A lifelong resident of the San Francisco area, Carter spent his entire adult life cultivating and strengthening the region’s amateur-astronomy community. For the last two decades he was president of the Eastbay Astronomical Society, which serves the Oakland/Berkeley area. In the West he was a giant, and in the Bay Area he was huge — the backbone of everything.

Carter was a geophysicist by profession, but he’ll be remembered as being one of the best all-around amateur astronomers. He was an avid astrophotographer and telescope maker, an expert in antique telescopes and in promoting astronomy. A dedicated observer, he knew the deep-sky intimately, and his thousands of astronomical images impressed and inspired hundreds of audiences.

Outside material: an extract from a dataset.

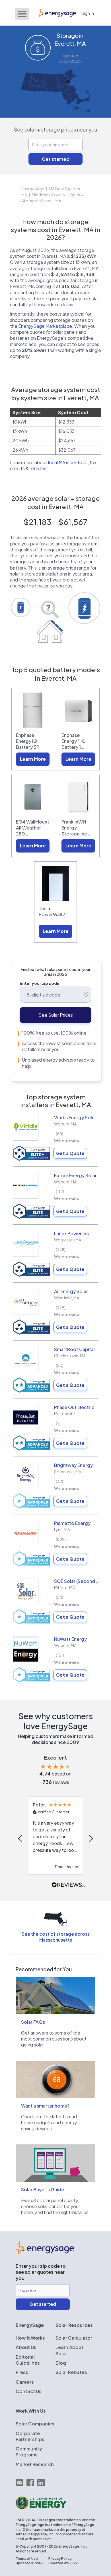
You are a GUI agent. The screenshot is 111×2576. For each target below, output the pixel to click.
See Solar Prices (55, 1015)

He voraciously read everything — books, magazines and websites — to build his scholarly understanding, and to get things right. In the historical astronomy discussions we held in the library of the old Chabot Observatory, Carter knew the topics so well that, when someone brought up a point, he would often get up, go straight to the original source on that topic, and read out what it said.

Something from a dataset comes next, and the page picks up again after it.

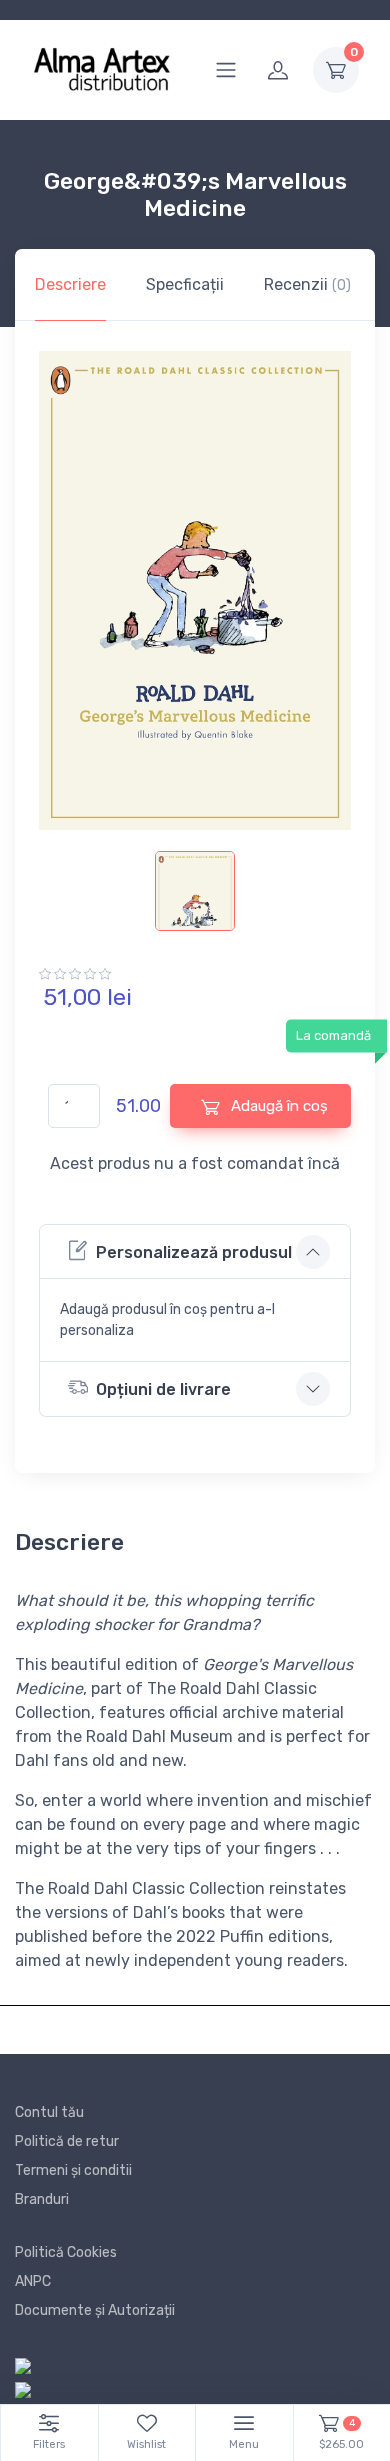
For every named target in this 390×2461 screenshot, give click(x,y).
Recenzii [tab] (307, 284)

Yet he was also completely unpretentious, a guy who loved belly laughs, well-turned puns, and opera. Newcomers rarely sensed how well known (and how good) he was.

Using, servicing, and preserving Chabot’s grand old refractors sparked Carter’s interest in antique telescopes and astronomical history, and he was active in the Antique Telescope Society.

Among his greatest passions was astronomical travel, especially to view total solar eclipses. Carter chased the Moon’s shadow 19 times in all, most recently to Libya in 2006. He used eclipses and conventions as opportunities to photograph most of Earth’s astronomical highlights and infrastructure. His well-composed, well-exposed, and sharply focused photos will remain valuable long into the future.

A tireless volunteer, Carter pitched in at everything from grunt work to grant work and high-level donor-wooing. He accumulated unparalleled organizational expertise in how to handle just about anything, having served as a board member of Chabot Space & Science Center, the Astronomical Association of Northern California, Riverside Telescope Makers’ Conference, and Western Amateur Astronomers. Last year he received the G. Bruce Blair Award, widely considered the Nobel Prize for amateur astronomy.

The rest of us will have great trouble filling his boots.


A longtime member of the Eastbay Astronomical Society, Norman Sperling is editor of the Journal of Irreproducible Results.